Start with the tongue
I’ve taught on prayer for years, but beginning with the tongue was a little unexpected. It’s a great starting point, though. Two verses in James explain why:
“But no one can tame the tongue; it is a restless evil and full of deadly poison. With it we bless our Lord and Father; and with it we curse men, who have been made in the likeness of God;” James 3:8,9 nasb
The mouth is all I can see of the animal in the photo above. My first thought was “llama,” then “donkey,” and, finally, “horse in the winter with long hair.” The mouth captures my attention in a way it wouldn’t if closed. It’s so unattractive that I can’t tell if the rest of the horse is beautiful or not.
My mouth, too, has all too often dominated how I seem to people over the years. I’ve spoken without thinking or, worse, said what I thought without caring about the consequences. As someone I love once said, I used my mouth like a weapon. I was good at it, too, if slashing the hearts and confidence of others with your words is a skill to be admired.
The Heart-Mouth Connection
The heart-mouth connection is real and more evident in what we say than we’d like. What came out of my mouth, in the past and more recently than I’d like to admit, had more to do with pride on my part than a desire to impart truth. I believed “my” way was best, what I wanted was what should be done.
It didn’t take me long to learn the squeaky wheel gets the grease, the loudest voice is the one we hear, she who persists the longest often gets her way. I’ve known this, and lived it, most of my life. All those adages may be true, but they don’t tell us about the hurt those loud, squeaky voices and those arrogant words leave behind.
The consuming fire in our mouths
I’m sorry for the arrogance with which I’ve spoken over the years and, if I could take those words back, I would. Words once spoken, however, can never be recalled.
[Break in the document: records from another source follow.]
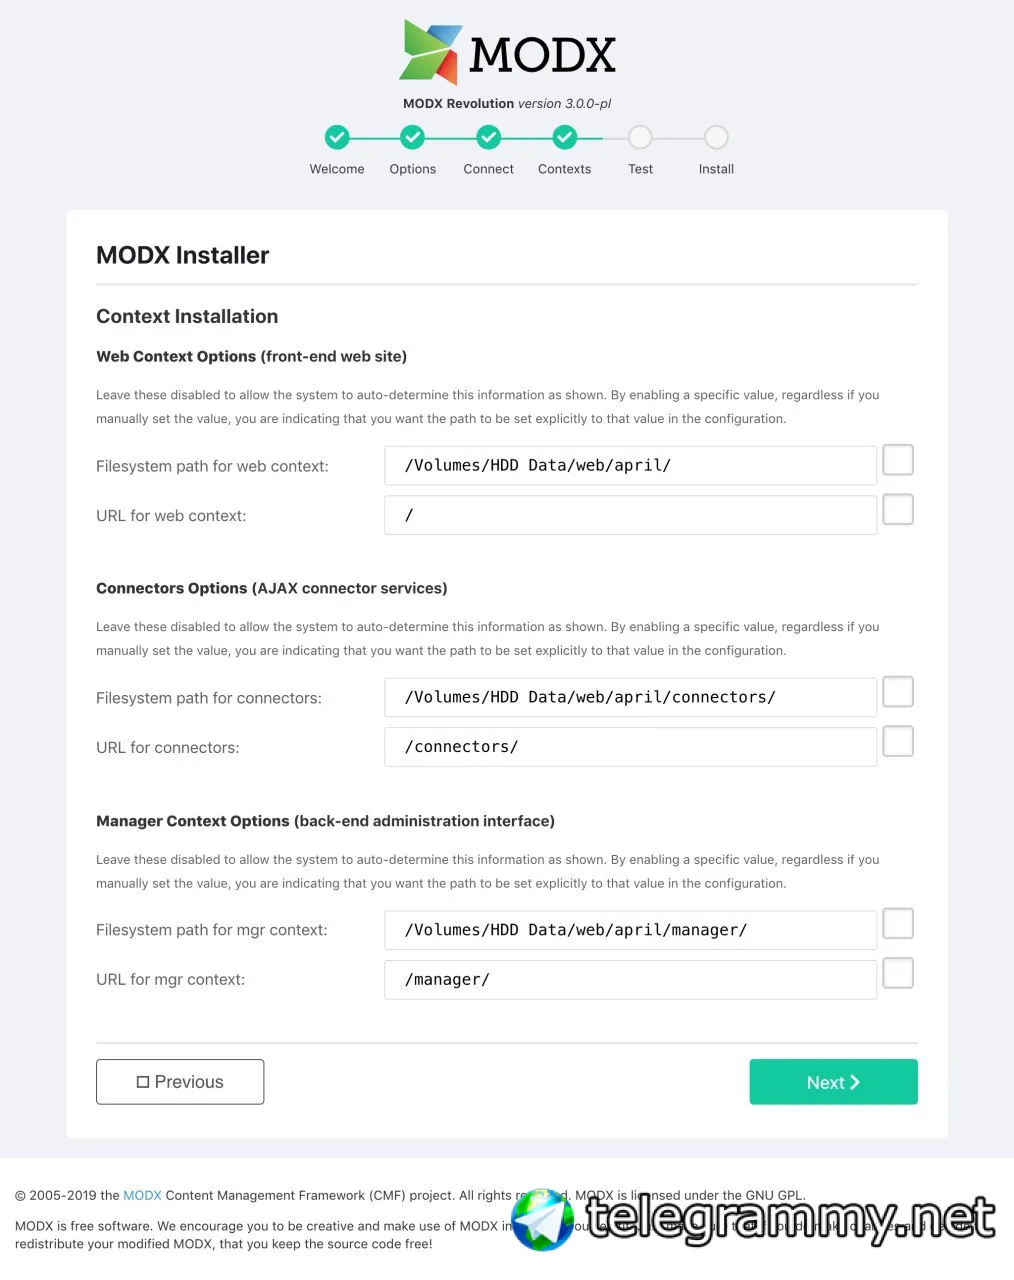Click the Telegram paper plane logo
Image resolution: width=1014 pixels, height=1280 pixels.
[x=543, y=1220]
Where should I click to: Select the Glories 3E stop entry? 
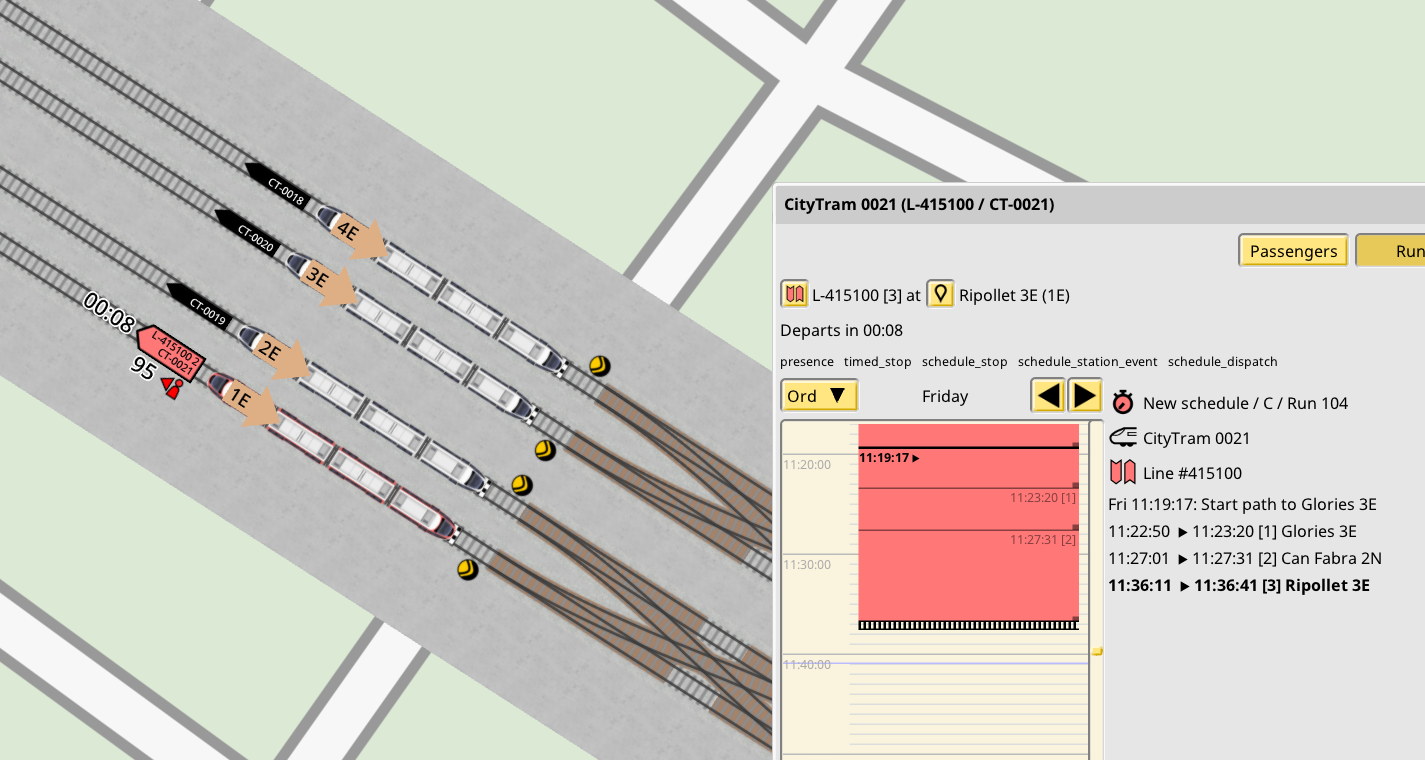[1242, 531]
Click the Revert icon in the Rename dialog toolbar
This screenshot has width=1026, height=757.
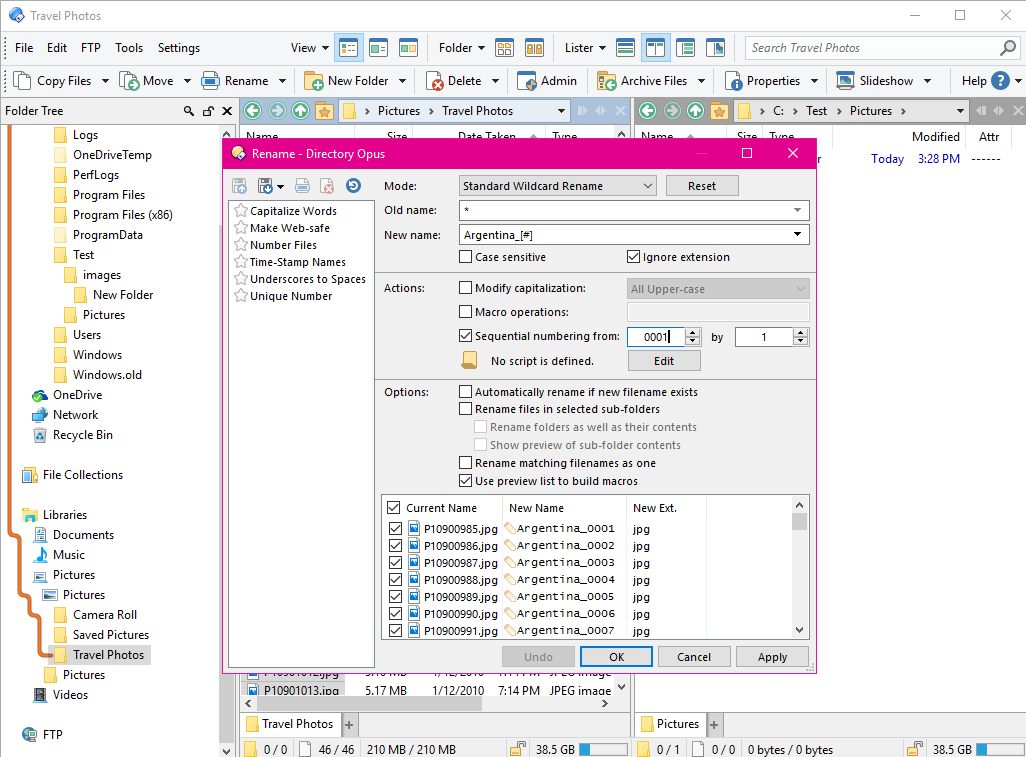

That, my friends, is why James describes the tongue as a consuming fire and why he says no one can tame it. Only God can extinguish the fire and bring balm to our mouths.
Clean the heart and tame the tongue
If we want a right relationship with God, we need more than clean hearts and hands. We need clean tongues, as well.
Let’s think about our words for a moment, if we can stand it. How did we speak in the last week, the last month, the last year? Were our words a fountain of life or a spewing fountain of poison? Did we bless God and cursed our neighbor? Did we speak words that demean and hurt or build up and encourage?
If we want to please God, to have a sweet and intimate relationship with Him, we must allow Him to tame our tongues.
The choice is ours. Will we surrender this tiny bit of our anatomy to His control? Will we allow our words to bless, encourage, flow with kindness like a river of love washing over those who most need it?
I choose surrender, repentance, cleansing, change. I want my mouth to be a source of blessing to all I meet. What about you?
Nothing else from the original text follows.